Flyway Migration for Event Store

CREATE TABLE events ( id BIGSERIAL PRIMARY KEY, aggregate_id VARCHAR(100) NOT NULL, event_type VARCHAR(100) NOT NULL, data JSONB NOT NULL, occurred_at TIMESTAMP NOT NULL, sequence_number BIGINT NOT NULL, UNIQUE (aggregate_id, sequence_number) -- Optimistic concurrency ); CREATE INDEX idx_events_aggregate ON events(aggregate_id, sequence_number);

CQRS: Separate Read Models

Replaying events on every read is too slow for queries. Build read-optimized projections:

@Component @RequiredArgsConstructor public class OrderProjection { private final OrderSummaryRepository summaryRepo; // Listen to events published after each command @EventListener(OrderCreated.class) public void on(OrderCreated event) { summaryRepo.save(new OrderSummary( event.getAggregateId(), event.getCustomerId(), event.getTotal(), "PENDING" )); } @EventListener(OrderShipped.class) public void on(OrderShipped event) { summaryRepo.updateStatus(event.getAggregateId(), "SHIPPED", event.getTrackingNumber()); } }

The read model (order_summaries table) is always up to date and optimized for queries.
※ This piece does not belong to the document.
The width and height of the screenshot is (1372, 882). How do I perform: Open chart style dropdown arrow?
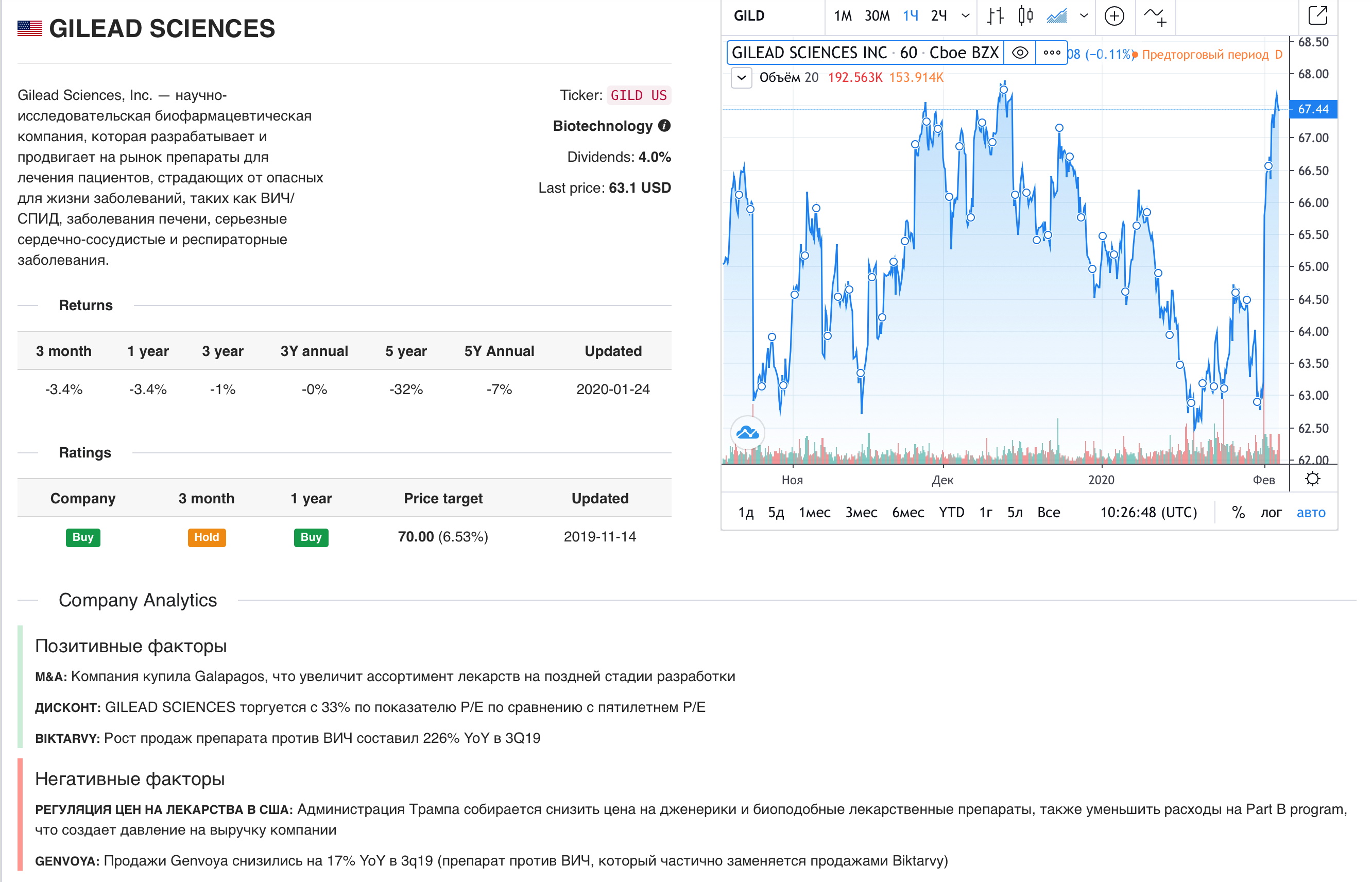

If you need a different view, add a new projection and replay all events to build it.


Common Mistakes to Avoid

  • Storing mutable objects in events — events are immutable; once stored, never modify them; schema changes require versioned event types
  • No snapshot mechanism — for aggregates with thousands of events, rebuild time grows; take periodic snapshots at event 1000, 2000, etc.
  • Projections not idempotent — if a projection handler processes the same event twice (on replay or retry), it should produce the same result; use upsert not insert
  • Skipping the read model — using the event store directly for queries is slow; always build projections optimized for the read patterns

Summary

Event sourcing stores state as an immutable sequence of events. This gives you a complete audit trail, temporal queries ("what was the state at time T?"), and the ability to rebuild any read model from scratch. The complexity cost is real — it's not for simple CRUD. But for domains where history matters (finance, orders, compliance), it's the most robust architecture available.